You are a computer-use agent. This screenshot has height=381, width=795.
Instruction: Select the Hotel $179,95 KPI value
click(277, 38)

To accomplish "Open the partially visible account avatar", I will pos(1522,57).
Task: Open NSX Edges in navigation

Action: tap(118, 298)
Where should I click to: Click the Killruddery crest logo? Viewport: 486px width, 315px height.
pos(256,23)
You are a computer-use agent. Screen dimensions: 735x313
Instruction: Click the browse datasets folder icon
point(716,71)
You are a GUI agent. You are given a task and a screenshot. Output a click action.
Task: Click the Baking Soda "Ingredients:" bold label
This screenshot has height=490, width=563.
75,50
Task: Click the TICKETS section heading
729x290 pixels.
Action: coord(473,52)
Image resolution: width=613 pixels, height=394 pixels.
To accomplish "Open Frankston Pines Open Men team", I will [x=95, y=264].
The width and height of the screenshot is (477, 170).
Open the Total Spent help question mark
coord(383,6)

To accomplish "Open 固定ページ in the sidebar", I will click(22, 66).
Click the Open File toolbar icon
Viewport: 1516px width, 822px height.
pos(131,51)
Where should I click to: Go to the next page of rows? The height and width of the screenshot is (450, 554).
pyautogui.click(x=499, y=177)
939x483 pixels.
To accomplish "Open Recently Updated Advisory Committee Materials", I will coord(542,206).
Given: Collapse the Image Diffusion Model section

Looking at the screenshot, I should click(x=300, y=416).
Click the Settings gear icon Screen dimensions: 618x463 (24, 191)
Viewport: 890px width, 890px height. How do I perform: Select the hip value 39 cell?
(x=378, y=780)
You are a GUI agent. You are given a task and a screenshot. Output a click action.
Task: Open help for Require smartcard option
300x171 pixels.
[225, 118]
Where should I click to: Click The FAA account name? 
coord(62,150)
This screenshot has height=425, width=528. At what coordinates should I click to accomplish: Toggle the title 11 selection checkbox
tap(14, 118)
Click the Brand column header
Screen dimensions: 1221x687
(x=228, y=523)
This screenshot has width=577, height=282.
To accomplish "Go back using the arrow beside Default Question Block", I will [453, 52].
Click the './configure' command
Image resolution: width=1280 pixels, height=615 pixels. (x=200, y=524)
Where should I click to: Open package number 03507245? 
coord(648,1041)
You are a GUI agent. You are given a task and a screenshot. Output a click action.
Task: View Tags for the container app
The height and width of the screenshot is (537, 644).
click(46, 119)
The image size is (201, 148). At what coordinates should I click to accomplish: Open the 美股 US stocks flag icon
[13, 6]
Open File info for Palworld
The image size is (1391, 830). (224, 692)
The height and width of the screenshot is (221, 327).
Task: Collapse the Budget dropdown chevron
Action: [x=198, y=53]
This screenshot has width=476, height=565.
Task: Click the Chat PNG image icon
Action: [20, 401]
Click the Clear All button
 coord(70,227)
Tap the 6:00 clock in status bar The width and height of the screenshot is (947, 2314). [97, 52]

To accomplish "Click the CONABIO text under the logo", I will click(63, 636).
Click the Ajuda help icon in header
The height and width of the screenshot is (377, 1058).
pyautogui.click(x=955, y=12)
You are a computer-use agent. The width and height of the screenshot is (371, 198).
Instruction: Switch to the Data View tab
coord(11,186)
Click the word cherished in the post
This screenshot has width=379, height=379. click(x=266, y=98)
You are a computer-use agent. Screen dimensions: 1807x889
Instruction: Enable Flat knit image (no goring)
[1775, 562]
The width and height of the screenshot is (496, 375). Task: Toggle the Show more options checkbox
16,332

· · · ·

WHAT TO DO>
Duplicate the rows above exactly, from the line with "Click the Open File toolbar icon" up to and including the line with "coord(648,1041)".

RESULT FOR THIS TASK>
Click the Open File toolbar icon
Viewport: 1516px width, 822px height.
pos(131,51)
Where should I click to: Go to the next page of rows? The height and width of the screenshot is (450, 554).
pyautogui.click(x=499, y=177)
939x483 pixels.
To accomplish "Open Recently Updated Advisory Committee Materials", I will coord(542,206).
Given: Collapse the Image Diffusion Model section

Looking at the screenshot, I should click(x=300, y=416).
Click the Settings gear icon Screen dimensions: 618x463 (24, 191)
Viewport: 890px width, 890px height. How do I perform: Select the hip value 39 cell?
(x=378, y=780)
You are a GUI agent. You are given a task and a screenshot. Output a click action.
Task: Open help for Require smartcard option
300x171 pixels.
[225, 118]
Where should I click to: Click The FAA account name? 
coord(62,150)
This screenshot has height=425, width=528. At what coordinates should I click to accomplish: Toggle the title 11 selection checkbox
tap(14, 118)
Click the Brand column header
Screen dimensions: 1221x687
(x=228, y=523)
This screenshot has width=577, height=282.
To accomplish "Go back using the arrow beside Default Question Block", I will [453, 52].
Click the './configure' command
Image resolution: width=1280 pixels, height=615 pixels. (x=200, y=524)
Where should I click to: Open package number 03507245? 
coord(648,1041)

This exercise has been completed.